To me, so many aspects of disability are universal defining our common ground. Each of us is acquainted with how it feels when another has lower expectations because of our disability status. With the popularity of the internet, we all can identify the instant someone realizes we are disabled and have struggled with how and when to tell someone. Frustration at another's inability to understand is familiar to us all. We have all wanted to do something only to realize we can't. None of us are disabled without that simple fact impacting our lives.

Why, then, do we insist upon being splintered in to factions that struggle against each other? I know part of it is economics and politics for the pie of social welfare doesn't get bigger when the need is greater, rather we must fight each other for a morsel of it. I know part of it is the different ways TABs view our disabilities. They divide us and compare us, making it reflexive to follow along.

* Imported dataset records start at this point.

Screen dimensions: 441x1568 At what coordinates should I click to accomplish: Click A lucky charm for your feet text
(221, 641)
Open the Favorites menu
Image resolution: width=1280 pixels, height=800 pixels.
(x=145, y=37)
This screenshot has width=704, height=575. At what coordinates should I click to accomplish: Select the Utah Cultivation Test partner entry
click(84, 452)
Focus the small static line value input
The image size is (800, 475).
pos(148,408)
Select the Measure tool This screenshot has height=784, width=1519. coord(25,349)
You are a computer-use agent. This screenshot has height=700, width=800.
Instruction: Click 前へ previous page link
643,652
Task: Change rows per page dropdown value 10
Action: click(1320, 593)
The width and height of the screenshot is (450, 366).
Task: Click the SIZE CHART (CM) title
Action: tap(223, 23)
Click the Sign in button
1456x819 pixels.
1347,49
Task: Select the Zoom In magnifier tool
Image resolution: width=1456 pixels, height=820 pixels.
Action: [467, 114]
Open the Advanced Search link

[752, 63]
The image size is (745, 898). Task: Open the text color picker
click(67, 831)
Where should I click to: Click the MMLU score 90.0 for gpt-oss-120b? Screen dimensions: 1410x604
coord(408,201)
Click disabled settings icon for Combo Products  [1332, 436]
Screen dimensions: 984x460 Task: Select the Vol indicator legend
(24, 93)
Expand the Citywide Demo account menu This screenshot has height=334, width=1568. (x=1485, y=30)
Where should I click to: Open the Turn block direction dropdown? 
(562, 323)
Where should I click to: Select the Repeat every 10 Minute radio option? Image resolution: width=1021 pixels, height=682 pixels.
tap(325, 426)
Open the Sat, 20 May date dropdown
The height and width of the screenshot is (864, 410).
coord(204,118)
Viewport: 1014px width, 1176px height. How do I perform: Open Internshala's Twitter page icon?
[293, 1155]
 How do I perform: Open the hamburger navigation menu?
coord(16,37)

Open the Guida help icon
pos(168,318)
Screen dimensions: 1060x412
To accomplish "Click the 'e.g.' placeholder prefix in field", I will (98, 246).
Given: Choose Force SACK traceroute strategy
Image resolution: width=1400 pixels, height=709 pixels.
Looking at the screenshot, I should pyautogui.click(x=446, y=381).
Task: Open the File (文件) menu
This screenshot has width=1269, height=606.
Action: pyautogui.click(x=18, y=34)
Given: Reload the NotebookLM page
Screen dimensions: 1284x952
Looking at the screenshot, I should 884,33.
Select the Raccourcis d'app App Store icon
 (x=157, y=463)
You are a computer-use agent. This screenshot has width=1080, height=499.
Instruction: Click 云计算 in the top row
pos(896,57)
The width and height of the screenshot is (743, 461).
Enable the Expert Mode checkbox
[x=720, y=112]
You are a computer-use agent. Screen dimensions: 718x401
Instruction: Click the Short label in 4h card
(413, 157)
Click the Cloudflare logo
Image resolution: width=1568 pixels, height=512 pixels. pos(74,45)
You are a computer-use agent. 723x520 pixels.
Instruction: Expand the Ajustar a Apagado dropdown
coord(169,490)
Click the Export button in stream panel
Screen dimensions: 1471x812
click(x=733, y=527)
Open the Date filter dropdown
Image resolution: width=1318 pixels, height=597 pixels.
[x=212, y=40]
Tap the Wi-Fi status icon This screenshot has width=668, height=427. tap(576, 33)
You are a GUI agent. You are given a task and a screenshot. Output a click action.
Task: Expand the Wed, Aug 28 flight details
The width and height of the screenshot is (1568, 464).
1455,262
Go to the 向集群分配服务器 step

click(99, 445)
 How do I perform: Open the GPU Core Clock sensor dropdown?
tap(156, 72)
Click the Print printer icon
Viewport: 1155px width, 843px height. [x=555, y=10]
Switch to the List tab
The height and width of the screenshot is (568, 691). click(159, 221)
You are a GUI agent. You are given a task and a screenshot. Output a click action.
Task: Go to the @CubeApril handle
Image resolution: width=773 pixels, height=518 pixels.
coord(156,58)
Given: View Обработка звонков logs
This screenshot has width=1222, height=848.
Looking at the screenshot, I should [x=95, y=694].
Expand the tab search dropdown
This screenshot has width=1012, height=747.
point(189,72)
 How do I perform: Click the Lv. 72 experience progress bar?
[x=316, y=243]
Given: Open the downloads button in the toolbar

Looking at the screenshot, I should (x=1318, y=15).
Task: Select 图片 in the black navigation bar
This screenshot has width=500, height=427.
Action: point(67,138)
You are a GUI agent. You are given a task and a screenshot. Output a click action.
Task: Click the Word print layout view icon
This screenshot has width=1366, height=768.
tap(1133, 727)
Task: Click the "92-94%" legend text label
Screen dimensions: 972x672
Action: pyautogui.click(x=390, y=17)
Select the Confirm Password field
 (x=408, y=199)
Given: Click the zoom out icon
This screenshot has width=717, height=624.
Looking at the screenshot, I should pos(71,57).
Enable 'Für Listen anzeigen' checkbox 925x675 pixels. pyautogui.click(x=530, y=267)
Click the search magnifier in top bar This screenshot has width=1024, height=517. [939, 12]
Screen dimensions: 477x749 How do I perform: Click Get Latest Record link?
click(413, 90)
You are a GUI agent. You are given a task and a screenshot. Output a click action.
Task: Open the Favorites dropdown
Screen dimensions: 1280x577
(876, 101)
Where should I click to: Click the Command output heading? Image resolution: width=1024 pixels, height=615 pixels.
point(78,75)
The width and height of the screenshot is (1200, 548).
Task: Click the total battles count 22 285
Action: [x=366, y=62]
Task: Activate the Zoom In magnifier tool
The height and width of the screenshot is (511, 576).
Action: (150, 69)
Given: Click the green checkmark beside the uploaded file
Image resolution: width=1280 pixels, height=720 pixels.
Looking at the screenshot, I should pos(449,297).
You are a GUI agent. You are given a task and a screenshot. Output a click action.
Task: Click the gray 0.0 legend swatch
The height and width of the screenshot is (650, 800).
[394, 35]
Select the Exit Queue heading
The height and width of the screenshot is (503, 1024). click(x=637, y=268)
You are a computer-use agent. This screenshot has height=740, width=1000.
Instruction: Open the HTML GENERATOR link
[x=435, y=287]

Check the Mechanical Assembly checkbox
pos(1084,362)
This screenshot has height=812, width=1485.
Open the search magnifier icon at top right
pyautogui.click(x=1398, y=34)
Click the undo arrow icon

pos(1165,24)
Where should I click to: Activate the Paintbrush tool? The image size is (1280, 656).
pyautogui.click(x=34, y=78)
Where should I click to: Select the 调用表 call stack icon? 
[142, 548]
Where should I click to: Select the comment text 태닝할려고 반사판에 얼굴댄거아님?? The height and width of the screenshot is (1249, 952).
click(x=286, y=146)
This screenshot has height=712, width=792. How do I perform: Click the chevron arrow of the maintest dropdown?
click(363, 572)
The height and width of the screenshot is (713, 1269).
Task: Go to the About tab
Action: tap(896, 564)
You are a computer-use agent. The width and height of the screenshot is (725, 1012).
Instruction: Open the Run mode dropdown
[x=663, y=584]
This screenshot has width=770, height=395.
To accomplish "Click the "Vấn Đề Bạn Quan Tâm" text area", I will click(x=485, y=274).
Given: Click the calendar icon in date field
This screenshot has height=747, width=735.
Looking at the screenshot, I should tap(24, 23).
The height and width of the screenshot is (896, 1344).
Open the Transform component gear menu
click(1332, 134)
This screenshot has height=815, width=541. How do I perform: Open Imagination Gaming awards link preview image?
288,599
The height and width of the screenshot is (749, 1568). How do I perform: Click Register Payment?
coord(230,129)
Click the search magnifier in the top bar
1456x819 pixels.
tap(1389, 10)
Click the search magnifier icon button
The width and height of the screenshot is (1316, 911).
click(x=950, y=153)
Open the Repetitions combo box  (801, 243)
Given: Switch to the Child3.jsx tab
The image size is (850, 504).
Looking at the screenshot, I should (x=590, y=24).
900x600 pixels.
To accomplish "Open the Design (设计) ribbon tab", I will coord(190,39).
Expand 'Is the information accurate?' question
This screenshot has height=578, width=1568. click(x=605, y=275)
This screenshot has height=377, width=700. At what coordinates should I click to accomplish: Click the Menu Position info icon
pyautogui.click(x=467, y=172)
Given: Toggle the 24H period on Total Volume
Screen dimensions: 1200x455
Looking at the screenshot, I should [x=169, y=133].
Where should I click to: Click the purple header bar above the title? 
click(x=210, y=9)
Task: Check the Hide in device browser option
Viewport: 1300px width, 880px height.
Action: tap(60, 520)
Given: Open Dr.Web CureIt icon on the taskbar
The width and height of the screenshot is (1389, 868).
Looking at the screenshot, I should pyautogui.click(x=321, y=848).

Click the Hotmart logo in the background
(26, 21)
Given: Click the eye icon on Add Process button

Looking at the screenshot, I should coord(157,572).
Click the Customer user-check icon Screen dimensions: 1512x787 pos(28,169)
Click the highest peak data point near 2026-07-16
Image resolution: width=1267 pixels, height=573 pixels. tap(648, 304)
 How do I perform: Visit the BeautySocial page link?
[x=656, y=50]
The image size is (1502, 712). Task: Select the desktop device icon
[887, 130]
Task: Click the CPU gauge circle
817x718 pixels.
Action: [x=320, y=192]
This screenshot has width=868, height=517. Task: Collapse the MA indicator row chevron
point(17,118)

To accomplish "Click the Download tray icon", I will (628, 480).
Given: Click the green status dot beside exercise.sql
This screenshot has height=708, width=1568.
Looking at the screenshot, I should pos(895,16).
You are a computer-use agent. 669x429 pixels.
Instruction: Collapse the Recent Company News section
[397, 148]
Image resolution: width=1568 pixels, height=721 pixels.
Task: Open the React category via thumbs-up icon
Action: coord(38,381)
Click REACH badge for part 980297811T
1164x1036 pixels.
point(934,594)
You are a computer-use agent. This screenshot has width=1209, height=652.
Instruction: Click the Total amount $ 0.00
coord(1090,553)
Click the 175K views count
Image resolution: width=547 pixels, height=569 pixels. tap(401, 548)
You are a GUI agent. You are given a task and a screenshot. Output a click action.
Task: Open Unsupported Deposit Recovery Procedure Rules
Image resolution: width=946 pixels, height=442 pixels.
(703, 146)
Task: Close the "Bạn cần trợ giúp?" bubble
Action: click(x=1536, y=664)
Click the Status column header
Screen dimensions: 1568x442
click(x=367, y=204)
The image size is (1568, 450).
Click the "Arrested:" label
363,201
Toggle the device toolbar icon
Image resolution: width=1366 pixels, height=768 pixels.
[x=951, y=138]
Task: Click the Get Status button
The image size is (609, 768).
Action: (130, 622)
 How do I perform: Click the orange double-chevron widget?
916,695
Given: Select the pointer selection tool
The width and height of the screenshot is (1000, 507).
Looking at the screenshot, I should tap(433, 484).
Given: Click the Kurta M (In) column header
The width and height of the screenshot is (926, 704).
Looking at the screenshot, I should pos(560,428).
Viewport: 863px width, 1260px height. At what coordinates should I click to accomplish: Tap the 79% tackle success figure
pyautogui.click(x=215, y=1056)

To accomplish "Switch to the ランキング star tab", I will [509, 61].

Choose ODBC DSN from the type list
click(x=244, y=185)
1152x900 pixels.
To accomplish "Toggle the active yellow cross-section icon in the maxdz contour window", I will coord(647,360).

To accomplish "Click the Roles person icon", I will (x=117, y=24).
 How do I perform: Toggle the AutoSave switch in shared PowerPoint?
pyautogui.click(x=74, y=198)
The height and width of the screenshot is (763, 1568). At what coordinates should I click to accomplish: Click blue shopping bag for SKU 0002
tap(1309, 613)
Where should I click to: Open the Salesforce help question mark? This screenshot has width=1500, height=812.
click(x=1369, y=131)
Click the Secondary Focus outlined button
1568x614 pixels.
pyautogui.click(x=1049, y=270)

Constantly we struggle to educate TABs that our status as different means we are not the same as the non-disabled community. The idea that different equates to "less than" is one we've tried to banish from human thought. So why do we turn around and allow our differences to chop us up into pieces?

I have no answer, but I do have a sense that it is about our subconscious and ingrained socialization so deep that it is instinctive. Our identities – our way of looking at the world – starts from inside each of us. As infants, we figure out that this is our foot and that is the blanket. It seems natural to sort out the world in this way and I believe we do it as adults without thought.

AS we educate TABs that disability is not the end of the world, that our difference means we are not the same as opposed to inferior, and that society's structure is far more limiting than any anomaly we possess, I wish we would apply those lessons to ourselves. Until we start standing on our common ground and speaking not about my truth or my experience but about our truth and our experience, I think our tendency to divide ourselves will keep us from moving forward.

I am fortunate to have so many varied disability experiences intersect in me. I am not blind, I am not chronically ill, I am not disfigured. I am disabled and it makes all the difference, in a good way. For this I am grateful.